**TEXT SECTION:**
Bellerive course provides good omen for Champion Golfers
The centennial edition of the PGA Championship sees the world's best players reconvene in Missouri this weekend for the year's fourth and final major at Bellerive Country Club.
It is only the third major championship hosted by the course, having initially burst into the public consciousness back in 1965 when it hosted the US Open.
Three-time Champion Golfer of the Year Gary Player emerged triumphant that year, completing the career Grand Slam six years after lifting his first Claret Jug at Muirfield.
Bellerive had to wait another 27 years before hosting its next major, the 1992 PGA Championship, which saw Nick Price win the first of his three major titles.
And with Price also going on to win The Open, both previous winners at the course are former Champion Golfers – a good omen for those in the field who have lifted the Claret Jug.
Bellerive Golf Course will provide a completely new test for most of the field of 156 players on its return to the major spotlight, 26 years after last hosting the PGA Championship.
Only three players in this year’s field – including former Champion Golfer of the Year John Daly – contested the championship the last time it was played at the St Louis course.
Daly went into the tournament as defending champion after winning his debut major at Crooked Stick in 1991, before going on to win The Open four years later at St Andrews.
The course presents plenty of danger for the Champion Golfers looking to emulate Player and Price, most notably the formidable 6th – one of the most imposing par-3s in golf.

**GIVEN INFORMATION:**
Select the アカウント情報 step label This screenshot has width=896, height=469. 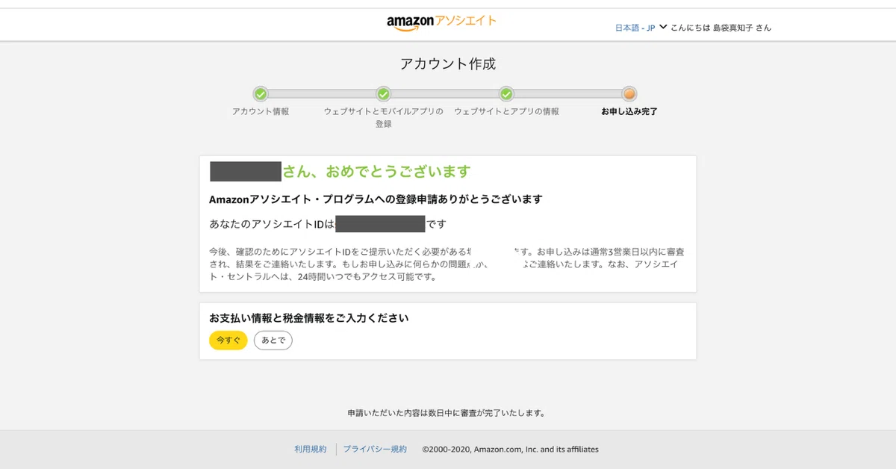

**EXERCISE REQUIREMENTS:**
**1)** Can you copy the Bellerive article verbatim from "It is only the" to "the PGA Championship."?
**2)** How would you render this sentence from the Bellerive article in Spanish: "Bellerive had to wait another 27 years before hosting its next major, the 1992 PGA Championship, which saw Nick Price win the first of his three major titles."

**SOLUTIONS TO THE PROBLEMS:**
**1)**
It is only the third major championship hosted by the course, having initially burst into the public consciousness back in 1965 when it hosted the US Open.
Three-time Champion Golfer of the Year Gary Player emerged triumphant that year, completing the career Grand Slam six years after lifting his first Claret Jug at Muirfield.
Bellerive had to wait another 27 years before hosting its next major, the 1992 PGA Championship, which saw Nick Price win the first of his three major titles.
And with Price also going on to win The Open, both previous winners at the course are former Champion Golfers – a good omen for those in the field who have lifted the Claret Jug.
Bellerive Golf Course will provide a completely new test for most of the field of 156 players on its return to the major spotlight, 26 years after last hosting the PGA Championship.

**2)** Bellerive tuvo que esperar otros 27 años antes de acoger su siguiente major, el Campeonato de la PGA de 1992, en el que Nick Price ganó el primero de sus tres títulos de major.